# Note

* Use the extracted features from pre-trained VGG16 model
* Fit KNN model directly on the whole training set
* Find first 50 neighbors for all the test images

In [1]:
import warnings
warnings.simplefilter('ignore')

import numpy as np
import pandas as pd
from scipy.stats import mode
from sklearn.neighbors import NearestNeighbors

%matplotlib inline

# Extract Features with VGG16

# Load Features and Labels

In [2]:
train_feature = np.load('./data/knn/train_feature.npy')
test_feature = np.load('./data/knn/test_feature.npy')

train_df = pd.read_csv('./data/knn/train.csv')
test_df = pd.read_csv('./data/knn/test.csv')

In [3]:
print('Train:\t', train_feature.shape, train_df.shape)
print('Test:\t', test_feature.shape, test_df.shape)
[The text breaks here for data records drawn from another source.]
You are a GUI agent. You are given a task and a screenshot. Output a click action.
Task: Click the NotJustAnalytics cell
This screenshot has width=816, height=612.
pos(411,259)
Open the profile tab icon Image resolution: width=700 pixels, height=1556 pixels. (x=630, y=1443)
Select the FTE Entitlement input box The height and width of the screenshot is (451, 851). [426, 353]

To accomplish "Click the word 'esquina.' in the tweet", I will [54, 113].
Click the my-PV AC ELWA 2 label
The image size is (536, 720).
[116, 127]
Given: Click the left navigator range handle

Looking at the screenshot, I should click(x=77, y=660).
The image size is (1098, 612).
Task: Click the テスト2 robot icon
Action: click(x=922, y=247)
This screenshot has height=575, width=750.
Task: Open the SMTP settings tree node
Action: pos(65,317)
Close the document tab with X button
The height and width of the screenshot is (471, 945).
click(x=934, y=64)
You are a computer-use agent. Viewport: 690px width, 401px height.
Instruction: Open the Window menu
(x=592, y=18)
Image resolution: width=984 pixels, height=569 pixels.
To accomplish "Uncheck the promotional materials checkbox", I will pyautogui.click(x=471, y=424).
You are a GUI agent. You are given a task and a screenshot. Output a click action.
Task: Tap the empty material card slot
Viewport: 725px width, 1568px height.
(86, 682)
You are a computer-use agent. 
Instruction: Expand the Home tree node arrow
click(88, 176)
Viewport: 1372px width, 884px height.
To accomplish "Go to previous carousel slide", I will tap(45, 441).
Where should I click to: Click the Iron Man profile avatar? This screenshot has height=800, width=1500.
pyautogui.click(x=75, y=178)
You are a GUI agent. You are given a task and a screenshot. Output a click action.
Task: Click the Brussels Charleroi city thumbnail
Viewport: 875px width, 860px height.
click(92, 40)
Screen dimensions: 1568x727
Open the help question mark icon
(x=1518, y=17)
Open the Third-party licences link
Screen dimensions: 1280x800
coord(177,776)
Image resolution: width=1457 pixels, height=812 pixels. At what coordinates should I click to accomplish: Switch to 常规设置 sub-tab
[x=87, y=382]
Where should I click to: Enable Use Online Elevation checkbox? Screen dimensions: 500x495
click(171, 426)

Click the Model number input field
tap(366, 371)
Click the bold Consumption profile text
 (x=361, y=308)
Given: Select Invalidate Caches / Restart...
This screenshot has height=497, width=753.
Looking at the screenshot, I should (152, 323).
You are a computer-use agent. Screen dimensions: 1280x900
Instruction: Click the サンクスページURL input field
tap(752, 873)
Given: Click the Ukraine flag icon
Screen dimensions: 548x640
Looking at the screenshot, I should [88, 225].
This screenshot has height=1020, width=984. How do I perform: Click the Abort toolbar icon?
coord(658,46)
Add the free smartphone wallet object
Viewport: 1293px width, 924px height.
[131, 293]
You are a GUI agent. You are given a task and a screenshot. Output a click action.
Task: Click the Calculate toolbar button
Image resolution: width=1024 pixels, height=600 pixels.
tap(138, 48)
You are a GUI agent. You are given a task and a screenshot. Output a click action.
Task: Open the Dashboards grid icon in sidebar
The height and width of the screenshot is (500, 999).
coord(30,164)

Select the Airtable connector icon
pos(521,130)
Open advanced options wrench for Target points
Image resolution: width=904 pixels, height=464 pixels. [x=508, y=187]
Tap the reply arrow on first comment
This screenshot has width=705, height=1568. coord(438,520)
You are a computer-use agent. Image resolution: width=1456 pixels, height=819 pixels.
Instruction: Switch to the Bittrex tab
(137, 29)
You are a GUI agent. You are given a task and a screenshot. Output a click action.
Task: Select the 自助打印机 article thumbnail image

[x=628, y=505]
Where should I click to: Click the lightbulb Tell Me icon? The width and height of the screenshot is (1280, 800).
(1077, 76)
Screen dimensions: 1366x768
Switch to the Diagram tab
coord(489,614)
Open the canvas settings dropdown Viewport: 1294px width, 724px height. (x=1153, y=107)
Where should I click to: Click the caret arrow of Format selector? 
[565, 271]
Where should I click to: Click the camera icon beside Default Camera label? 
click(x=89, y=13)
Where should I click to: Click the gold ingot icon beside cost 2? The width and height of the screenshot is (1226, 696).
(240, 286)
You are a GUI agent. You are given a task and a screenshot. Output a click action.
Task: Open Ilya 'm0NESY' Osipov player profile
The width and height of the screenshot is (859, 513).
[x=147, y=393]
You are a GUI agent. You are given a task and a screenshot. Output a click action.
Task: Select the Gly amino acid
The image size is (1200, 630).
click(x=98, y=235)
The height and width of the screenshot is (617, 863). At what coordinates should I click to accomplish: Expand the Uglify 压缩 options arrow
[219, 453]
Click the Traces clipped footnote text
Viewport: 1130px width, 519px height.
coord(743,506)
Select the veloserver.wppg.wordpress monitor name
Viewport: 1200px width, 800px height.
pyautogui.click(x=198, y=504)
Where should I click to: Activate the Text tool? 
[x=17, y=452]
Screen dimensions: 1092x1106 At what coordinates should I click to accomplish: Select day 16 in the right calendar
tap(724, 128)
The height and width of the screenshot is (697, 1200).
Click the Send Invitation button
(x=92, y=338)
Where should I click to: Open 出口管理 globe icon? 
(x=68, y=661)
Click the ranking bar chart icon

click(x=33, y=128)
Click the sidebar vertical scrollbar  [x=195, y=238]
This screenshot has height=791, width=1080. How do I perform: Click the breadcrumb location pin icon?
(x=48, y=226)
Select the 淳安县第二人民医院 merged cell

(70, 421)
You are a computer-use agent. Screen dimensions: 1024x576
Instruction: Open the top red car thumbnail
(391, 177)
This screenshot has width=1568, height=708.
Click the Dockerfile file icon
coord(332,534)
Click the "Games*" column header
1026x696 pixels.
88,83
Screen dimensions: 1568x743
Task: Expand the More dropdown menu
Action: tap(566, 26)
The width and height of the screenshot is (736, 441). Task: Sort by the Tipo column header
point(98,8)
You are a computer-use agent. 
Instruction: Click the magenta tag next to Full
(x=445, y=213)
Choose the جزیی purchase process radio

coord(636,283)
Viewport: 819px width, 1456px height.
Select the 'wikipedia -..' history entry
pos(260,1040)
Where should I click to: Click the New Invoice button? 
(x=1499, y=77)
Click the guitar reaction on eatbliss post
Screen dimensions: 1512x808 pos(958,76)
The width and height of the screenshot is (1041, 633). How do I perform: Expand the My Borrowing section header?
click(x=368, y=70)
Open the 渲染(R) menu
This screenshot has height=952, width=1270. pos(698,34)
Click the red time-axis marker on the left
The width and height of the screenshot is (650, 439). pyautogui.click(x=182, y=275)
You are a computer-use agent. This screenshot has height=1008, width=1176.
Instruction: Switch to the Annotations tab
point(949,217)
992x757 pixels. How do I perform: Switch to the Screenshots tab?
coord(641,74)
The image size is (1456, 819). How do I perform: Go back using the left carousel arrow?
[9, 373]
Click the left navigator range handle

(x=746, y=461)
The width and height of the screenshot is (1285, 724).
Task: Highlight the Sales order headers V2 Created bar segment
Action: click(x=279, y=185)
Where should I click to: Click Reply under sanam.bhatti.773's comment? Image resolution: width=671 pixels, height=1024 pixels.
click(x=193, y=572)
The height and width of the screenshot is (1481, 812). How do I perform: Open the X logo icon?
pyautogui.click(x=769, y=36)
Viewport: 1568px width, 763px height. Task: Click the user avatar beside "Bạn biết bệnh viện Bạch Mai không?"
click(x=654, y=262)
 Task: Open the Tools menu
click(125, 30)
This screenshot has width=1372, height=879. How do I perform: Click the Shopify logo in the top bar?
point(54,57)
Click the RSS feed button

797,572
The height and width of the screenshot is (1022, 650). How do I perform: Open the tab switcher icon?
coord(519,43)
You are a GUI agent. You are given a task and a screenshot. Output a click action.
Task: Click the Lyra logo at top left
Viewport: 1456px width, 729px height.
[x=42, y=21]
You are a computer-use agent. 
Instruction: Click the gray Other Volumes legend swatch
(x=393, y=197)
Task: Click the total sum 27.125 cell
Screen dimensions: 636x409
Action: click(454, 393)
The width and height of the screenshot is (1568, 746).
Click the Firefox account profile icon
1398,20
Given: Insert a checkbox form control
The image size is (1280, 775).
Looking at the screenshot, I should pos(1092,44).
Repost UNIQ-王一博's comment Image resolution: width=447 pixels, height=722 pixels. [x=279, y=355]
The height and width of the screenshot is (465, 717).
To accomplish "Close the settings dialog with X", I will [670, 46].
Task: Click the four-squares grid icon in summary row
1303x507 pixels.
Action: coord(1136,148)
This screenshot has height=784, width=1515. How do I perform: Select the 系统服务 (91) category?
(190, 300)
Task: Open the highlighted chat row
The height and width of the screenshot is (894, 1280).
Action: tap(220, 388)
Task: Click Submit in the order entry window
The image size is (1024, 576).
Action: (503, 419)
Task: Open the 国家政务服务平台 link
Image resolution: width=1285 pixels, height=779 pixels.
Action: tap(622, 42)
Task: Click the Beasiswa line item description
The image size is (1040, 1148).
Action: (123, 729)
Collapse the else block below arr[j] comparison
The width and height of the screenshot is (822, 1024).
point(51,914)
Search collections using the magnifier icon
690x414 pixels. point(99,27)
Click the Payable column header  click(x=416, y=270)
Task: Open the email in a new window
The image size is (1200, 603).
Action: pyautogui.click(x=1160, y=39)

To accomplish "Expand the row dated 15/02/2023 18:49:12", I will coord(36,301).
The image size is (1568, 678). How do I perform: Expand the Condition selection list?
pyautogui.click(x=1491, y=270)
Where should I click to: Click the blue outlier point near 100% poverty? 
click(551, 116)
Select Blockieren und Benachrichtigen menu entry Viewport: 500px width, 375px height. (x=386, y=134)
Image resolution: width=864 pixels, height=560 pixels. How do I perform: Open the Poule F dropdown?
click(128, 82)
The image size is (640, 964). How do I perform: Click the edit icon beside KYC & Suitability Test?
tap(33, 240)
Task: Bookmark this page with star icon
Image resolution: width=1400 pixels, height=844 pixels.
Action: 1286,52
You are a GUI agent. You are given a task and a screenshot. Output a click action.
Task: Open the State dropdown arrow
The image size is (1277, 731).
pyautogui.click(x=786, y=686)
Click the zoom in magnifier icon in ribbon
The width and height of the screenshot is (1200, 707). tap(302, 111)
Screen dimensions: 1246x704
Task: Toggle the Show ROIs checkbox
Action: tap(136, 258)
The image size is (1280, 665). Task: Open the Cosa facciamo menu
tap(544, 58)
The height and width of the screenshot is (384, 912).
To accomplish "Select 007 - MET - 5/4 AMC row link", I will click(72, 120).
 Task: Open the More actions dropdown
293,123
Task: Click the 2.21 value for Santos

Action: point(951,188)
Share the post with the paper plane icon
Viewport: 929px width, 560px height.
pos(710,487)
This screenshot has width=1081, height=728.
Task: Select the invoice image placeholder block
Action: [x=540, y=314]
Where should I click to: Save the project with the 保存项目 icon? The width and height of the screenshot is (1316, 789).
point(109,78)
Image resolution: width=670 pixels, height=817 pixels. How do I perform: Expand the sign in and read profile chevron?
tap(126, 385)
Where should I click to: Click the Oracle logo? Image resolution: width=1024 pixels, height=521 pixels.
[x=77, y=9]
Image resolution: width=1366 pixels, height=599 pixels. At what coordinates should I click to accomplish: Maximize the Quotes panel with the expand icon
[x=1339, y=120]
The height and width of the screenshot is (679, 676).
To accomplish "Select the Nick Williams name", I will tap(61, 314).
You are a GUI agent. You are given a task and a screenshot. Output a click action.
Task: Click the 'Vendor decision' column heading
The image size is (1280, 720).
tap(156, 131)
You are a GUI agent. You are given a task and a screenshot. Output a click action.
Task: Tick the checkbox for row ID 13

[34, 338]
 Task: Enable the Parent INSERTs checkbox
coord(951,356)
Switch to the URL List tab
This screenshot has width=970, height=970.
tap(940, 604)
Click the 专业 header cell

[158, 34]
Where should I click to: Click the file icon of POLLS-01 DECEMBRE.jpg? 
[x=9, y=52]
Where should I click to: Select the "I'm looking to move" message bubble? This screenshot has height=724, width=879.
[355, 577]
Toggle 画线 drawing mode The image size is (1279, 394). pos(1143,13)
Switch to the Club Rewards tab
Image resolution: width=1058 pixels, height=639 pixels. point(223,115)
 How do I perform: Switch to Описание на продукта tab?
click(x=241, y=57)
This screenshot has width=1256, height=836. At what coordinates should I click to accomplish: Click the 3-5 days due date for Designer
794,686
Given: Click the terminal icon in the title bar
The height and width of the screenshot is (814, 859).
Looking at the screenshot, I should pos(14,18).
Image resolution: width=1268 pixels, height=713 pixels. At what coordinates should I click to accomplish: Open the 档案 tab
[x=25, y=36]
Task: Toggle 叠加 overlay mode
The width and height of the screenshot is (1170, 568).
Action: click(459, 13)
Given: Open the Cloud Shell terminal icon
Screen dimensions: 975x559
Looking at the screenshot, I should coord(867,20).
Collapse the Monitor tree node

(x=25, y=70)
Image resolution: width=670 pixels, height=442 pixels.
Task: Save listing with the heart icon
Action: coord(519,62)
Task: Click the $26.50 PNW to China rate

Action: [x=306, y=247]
Train:	 (115210, 2048) (115210, 3)
Test:	 (22158, 2048) (22158, 3)


In [4]:
train_df.head()

Unnamed: 0,id,url,landmark_id
0,e205ca7c8dd7c027,https://lh3.googleusercontent.com/-V3RjsZtGpxE...,0
1,a46e23a50971b2ae,http://lh3.ggpht.com/-Sh6ivfJthkY/TlfeUyfkShI/...,0
2,1886e9f023806d4a,https://lh3.googleusercontent.com/-iTVvmeGB5gY...,0
3,2d2f210598b07e7f,https://lh3.googleusercontent.com/-L1nwXCRBwdU...,0
4,9c72c5aa9dc30c61,http://lh3.ggpht.com/-qDuF6QmmLh0/SgnLqstPCVI/...,0


# 0. Random Guess

In [6]:
# Helper function
def accuracy(true_label, prediction, top=1):
    """ function to calculate the prediction accuracy """
    prediction = prediction[:, :top]
    count = 0
    for i in range(len(true_label)):
        if true_label[i] in prediction[i]:
            count += 1
            
    return count / len(true_label)

### Random guessing

In [7]:
seed = 42
random_guess = np.random.choice(train_df['landmark_id'].values, 
                                size=(len(test_df), 20), replace=True)

In [10]:
print('Top  1 accuracy:\t', accuracy(test_df['landmark_id'].values, random_guess, top=1))
print('Top  5 accuracy:\t', accuracy(test_df['landmark_id'].values, random_guess, top=5))
print('Top 10 accuracy:\t', accuracy(test_df['landmark_id'].values, random_guess, top=10))
print('Top 20 accuracy:\t', accuracy(test_df['landmark_id'].values, random_guess, top=20))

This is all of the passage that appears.